Repeating the experiment at a colder melt temperature gave identical results—an increase in molecular weight between draw ratio values of 28 and 50. Replacing the screw having a single flight with a Maddock mixing screw gave identical results. Again, an increase in molecular weight between draw ratios 28 and 50 occurred. (The extrudate does not know what is pushing it from the die regardless of screw design.) The Maddock mixing screw degraded the molecular structure of the polyethylene more than the other screw.
What is the explanation for the observations made with the variation in air gap dynamics? Each dynamic factor in the air gap—heat, chemical, and mechanical—determines the molecular structure of the coating.
In the case of thermal effects, relatively fluid, thick coatings retain more heat at slow coating speeds. That residual heat degrades the molecular chains to lower molecular weights and different molecular structures. For chemical effects of oxidation, slightly thinner coatings reach a critical surface to volume ratio at intermediate coating speeds. More extrudate mass therefore oxidizes. This gives oxidative cross-linking to higher molecular weights and different molecular structures.

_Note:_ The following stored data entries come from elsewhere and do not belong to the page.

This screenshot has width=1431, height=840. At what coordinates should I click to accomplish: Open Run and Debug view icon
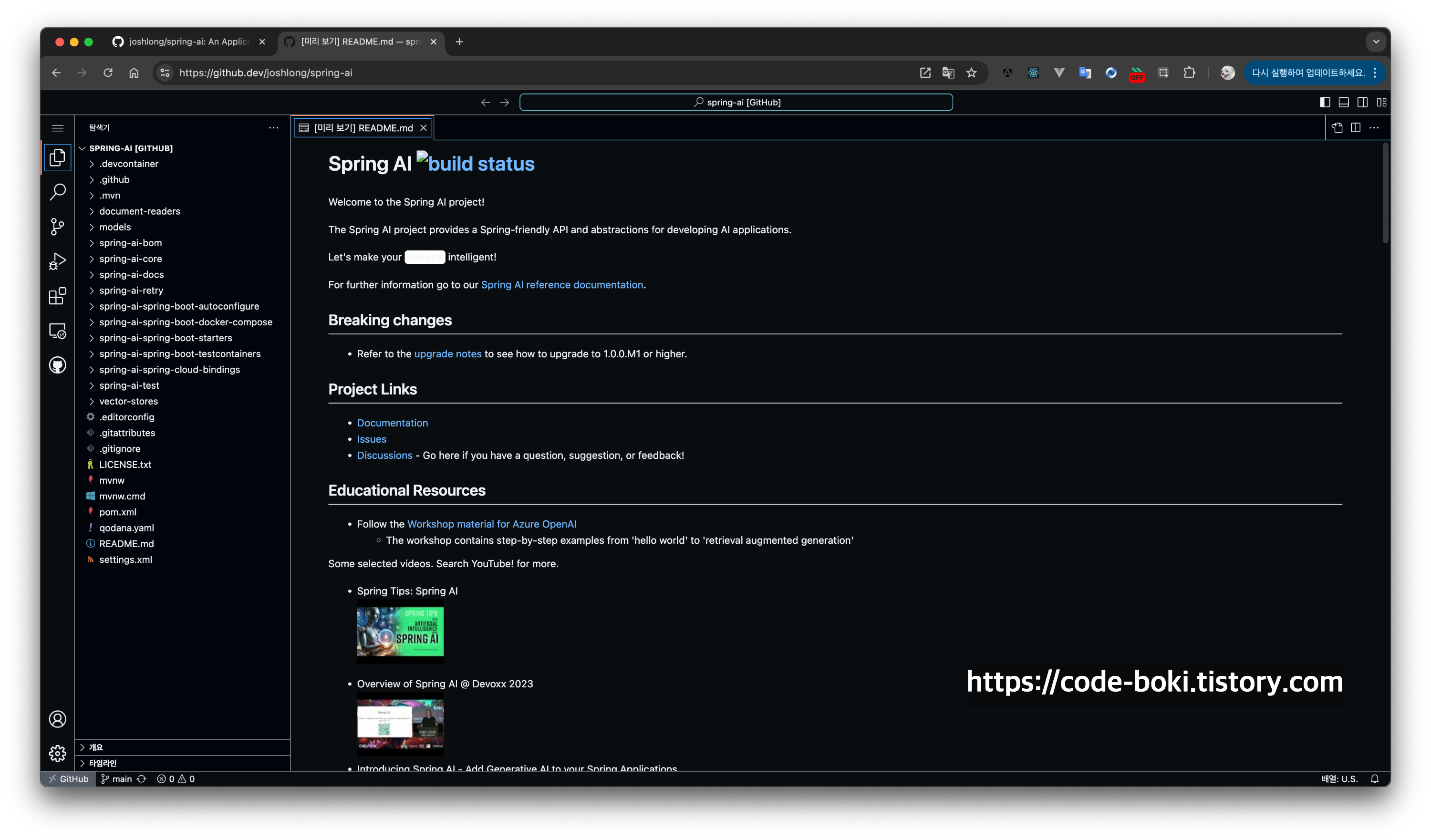(x=57, y=261)

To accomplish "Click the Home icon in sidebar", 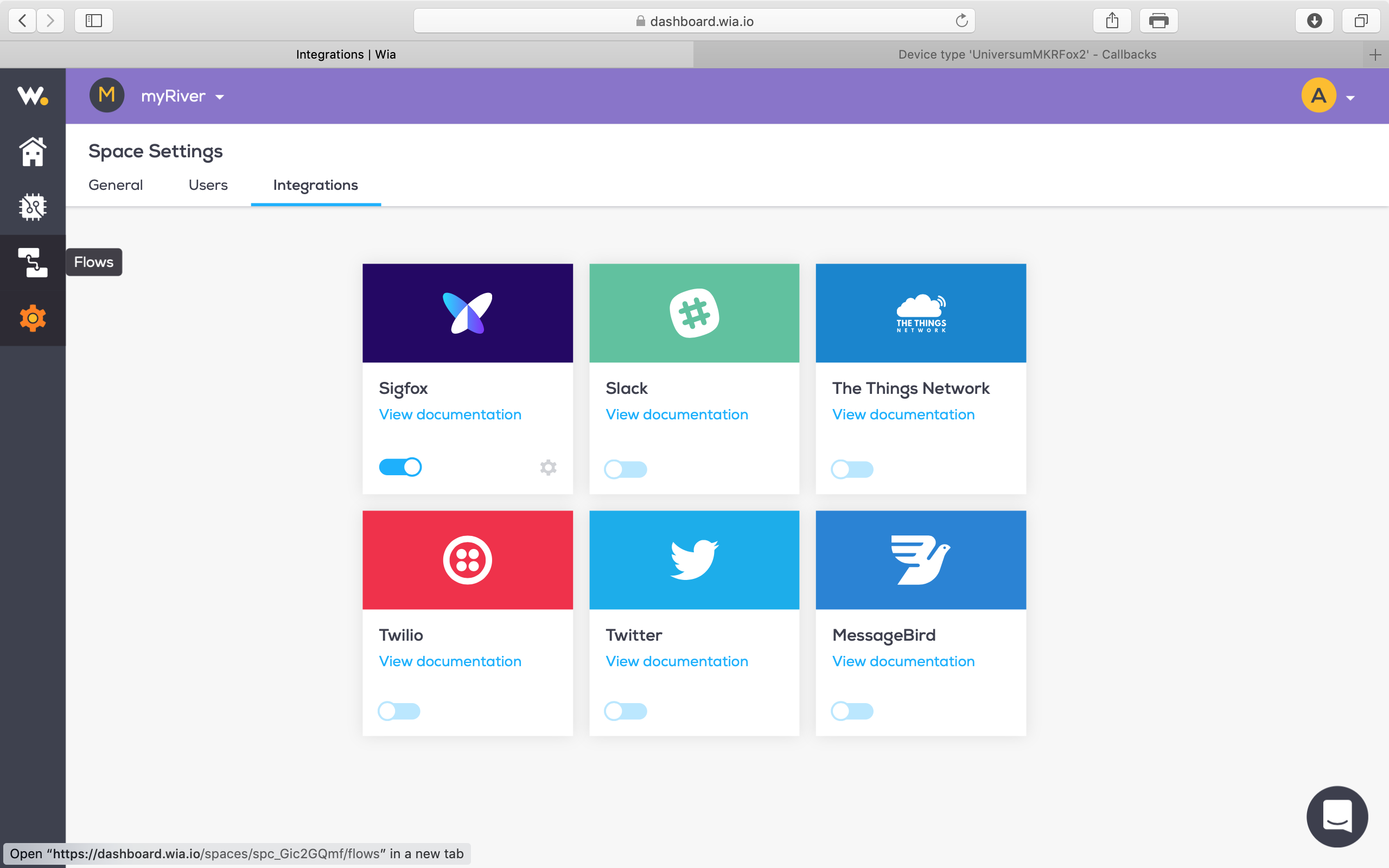I will click(x=33, y=151).
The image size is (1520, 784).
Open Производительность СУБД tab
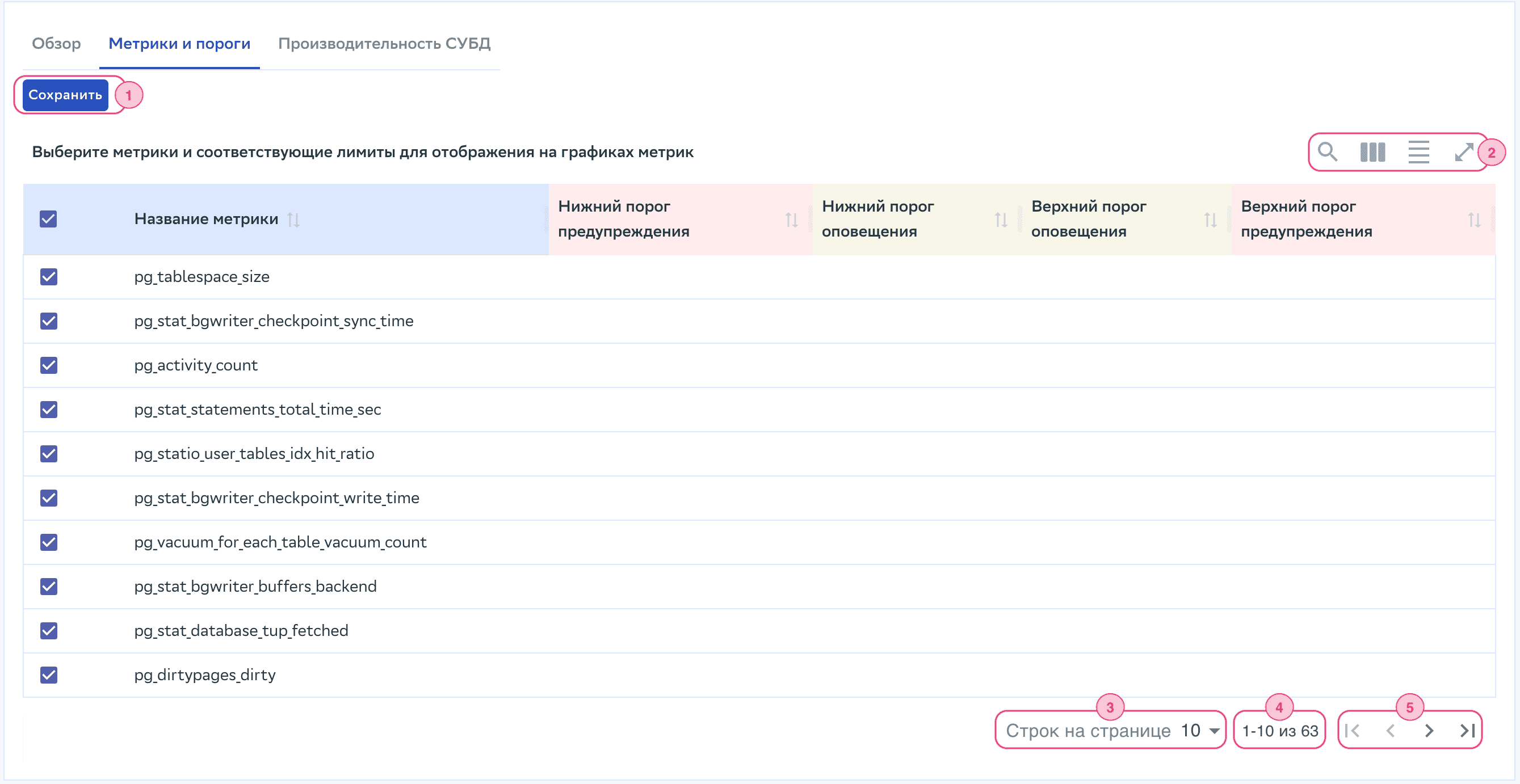click(384, 44)
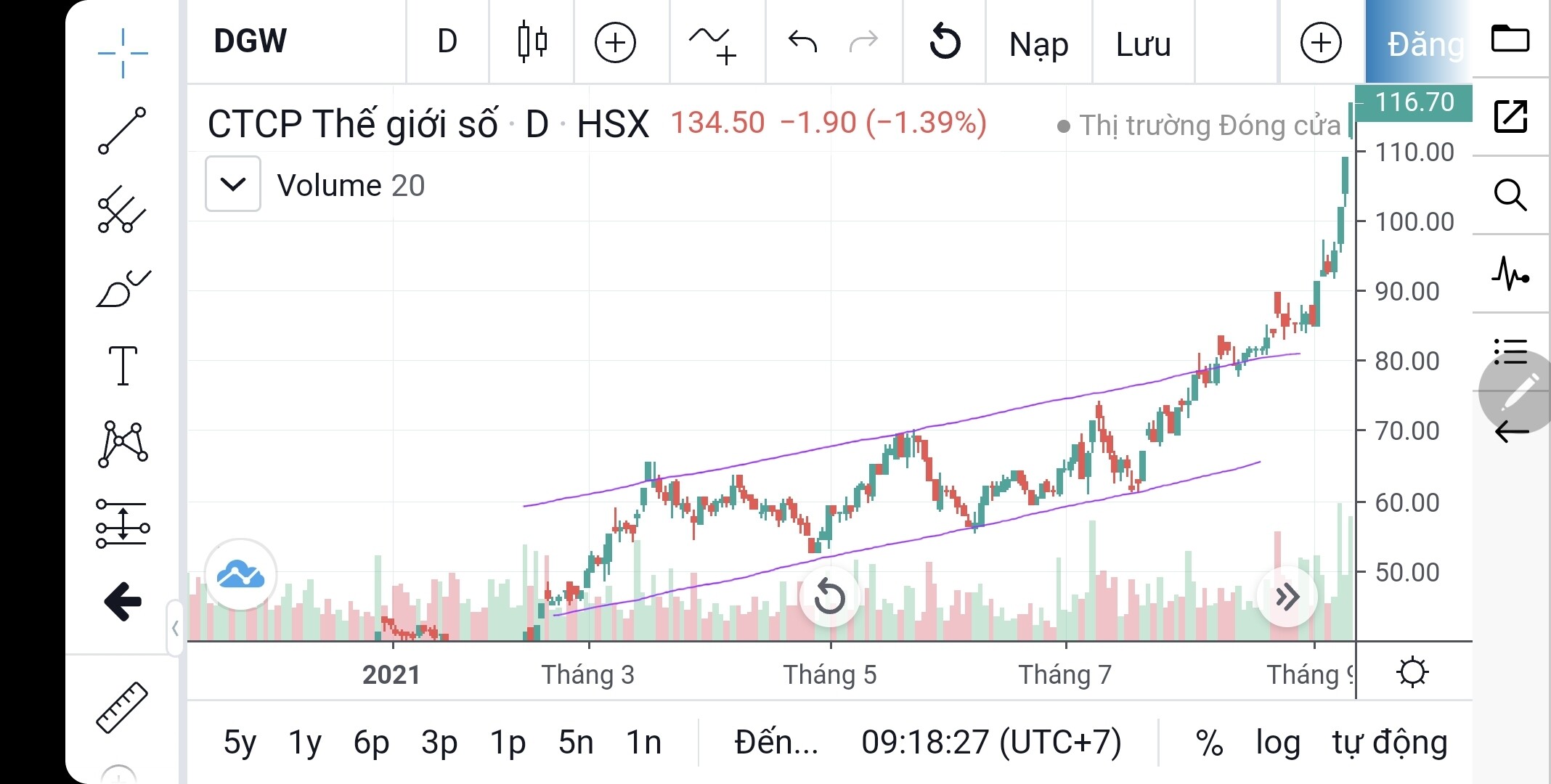The image size is (1551, 784).
Task: Switch chart range to 3p
Action: [x=439, y=743]
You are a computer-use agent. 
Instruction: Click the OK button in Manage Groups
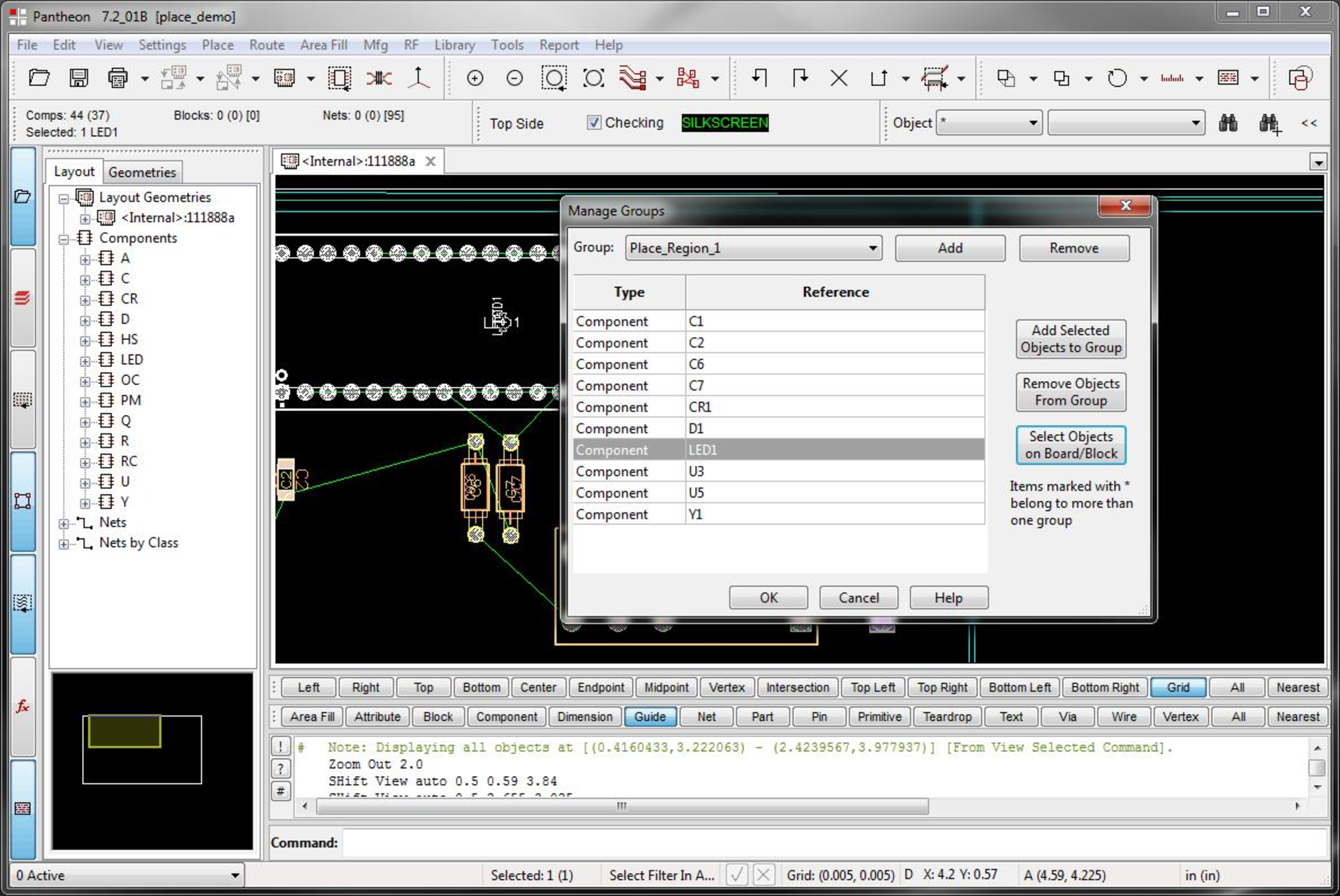tap(768, 598)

With mechanical factors of shear, the thinnest coatings have lost considerable residual heat and have become viscous at the fastest coating speeds. The molecular structures in the extrudate then mechanically shear to lower molecular weights.
If the increase in molecular weight between draw ratios 28 and 50 is due to oxidative cross-linking, addition of an antioxidant might prevent this cross-linking in the air gap. Modification of the highly branched, low density polyethylene with 0.2% of a strong antoxidant appeared to prevent cross-linking. It eliminated the mechanical shearing of the extrudate at the fastest line speeds. Figure 1 shows that the antioxidant also prevented the polymer from degrading below a molecular weight of 120,000. The molecular weight of the unstabilized polymer degraded to a significantly lower value of 95,000. This experiment proved the oxidative cross-linking theory to be correct.
Narrow Molecular Weight Polyethylene
An investigation of the air gap dynamics of a polyethylene with a narrow molecular weight distribution used a commercially available polyethylene with melt index of 1.7 dg/min and density of 0.926 g/cm superscript 3. The molecular weight distribution was narrow, the side chain branching was minimal, and no additives were present.
Using the same extrusion conditions as with the broad molecular weight material, this unstabilized, narrow molecular weight distribution polyethylene showed no apparent cross-linking in the air gap. The fact the broad molecular weight distribution, highly branched material did cross-link while the narrow molecular weight distribution, minimally branched material did not cross-link means that oxidative cross-linking occurs primarily with highly branched polyethylene resins.
The interesting results obtained from this led to additional experiments involving air gap variations. These variations included four polyethylene resins with varying degrees of side chain branching. Coating samples obtained for each polyethylene used variations in melt temperatures, air gaps at each melt temperature, and line speeds at each air gap. This work confirmed the results noted earlier.
The molecular structure of polyethylene changes significantly during extrusion under any set of conditions. Molecular weights of a coating are always lower than that of the original material. The lowest molecular weight values occur with the hottest extrusion temperatures, longest residence times in the extruder, or both. Thermal energy plays the dominant role in changing the molecular structure of polyethylene. Extrusion operations must therefore consider the dynamics in the air gap that continue to change molecular structure after extrusion. Certain properties of an extrusion coated product depend on the molecular structure of the coating indicated by molecular weight.